自分はまた・・・、あの丸ノ卓悅化妝水内線の車内にいる。
そしてどうやら今度こそ、あの一連のおかしな悪夢から完全に目覚めたのだろう・・・、そうホンジョウは確信している。
何故って?

その時の彼はあのルカとそっくりの女子高生をこの車両の中で見たこと・・・、そんな馬鹿げた幻覚がすでにその夢のスターティングポイントであったことを、今回ばかりははっきりと自覚していたからであった。

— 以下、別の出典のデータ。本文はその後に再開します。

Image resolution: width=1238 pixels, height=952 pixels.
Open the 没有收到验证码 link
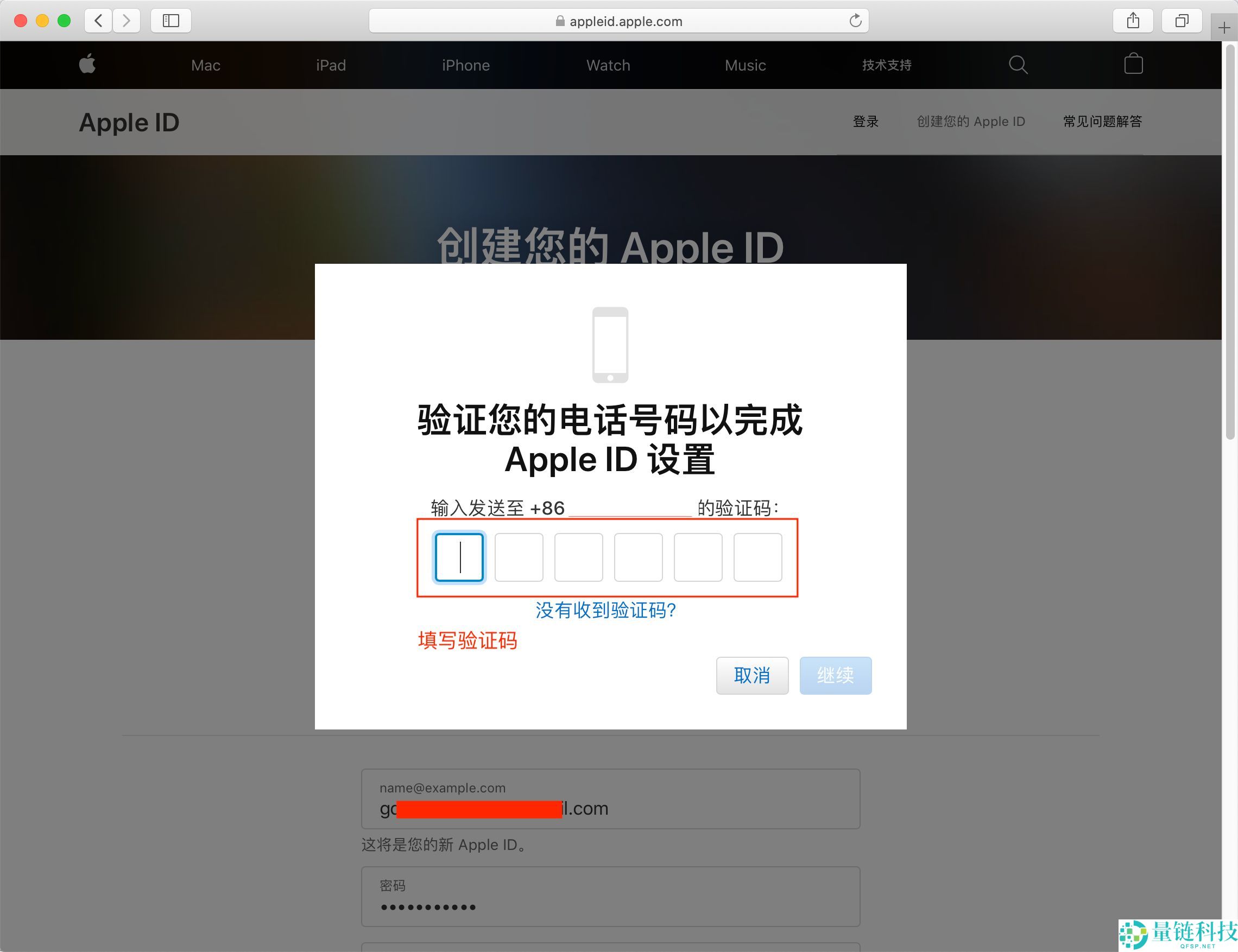coord(605,611)
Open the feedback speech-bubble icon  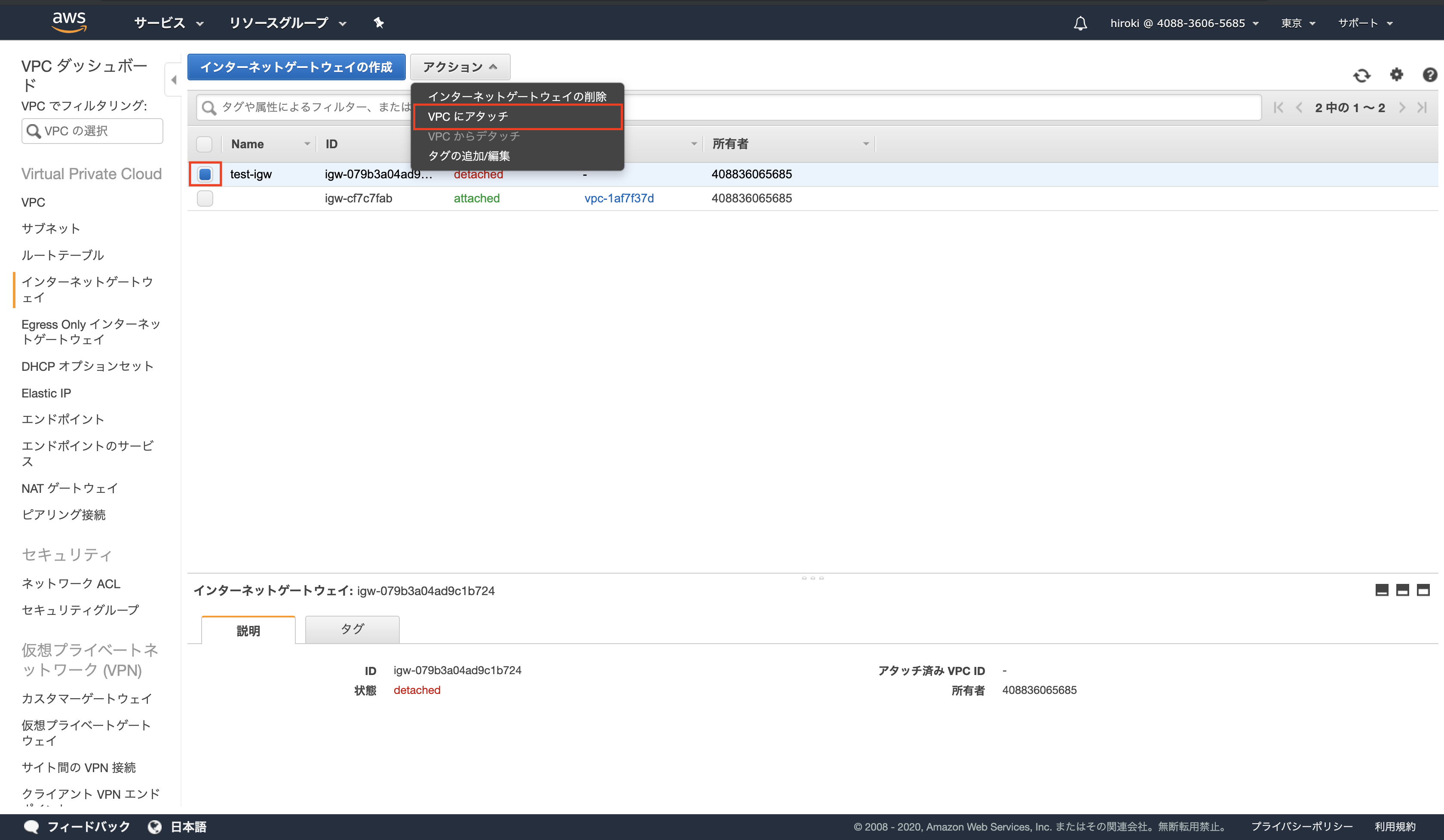(x=31, y=826)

その日からホンジョウとヒカルは、毎日のようにごく自然とお互いのマンションを訪れるようになり、飽きもせず毎晩の卓悅假貨 ようにセックスをした。
彼は今まで自分の中でずっと欠けていた何かが自分の中で満たされたような・・・、どこか安らかで心地よい心の平和」?とでも言えるようなやすらぎの毎日を実感していた。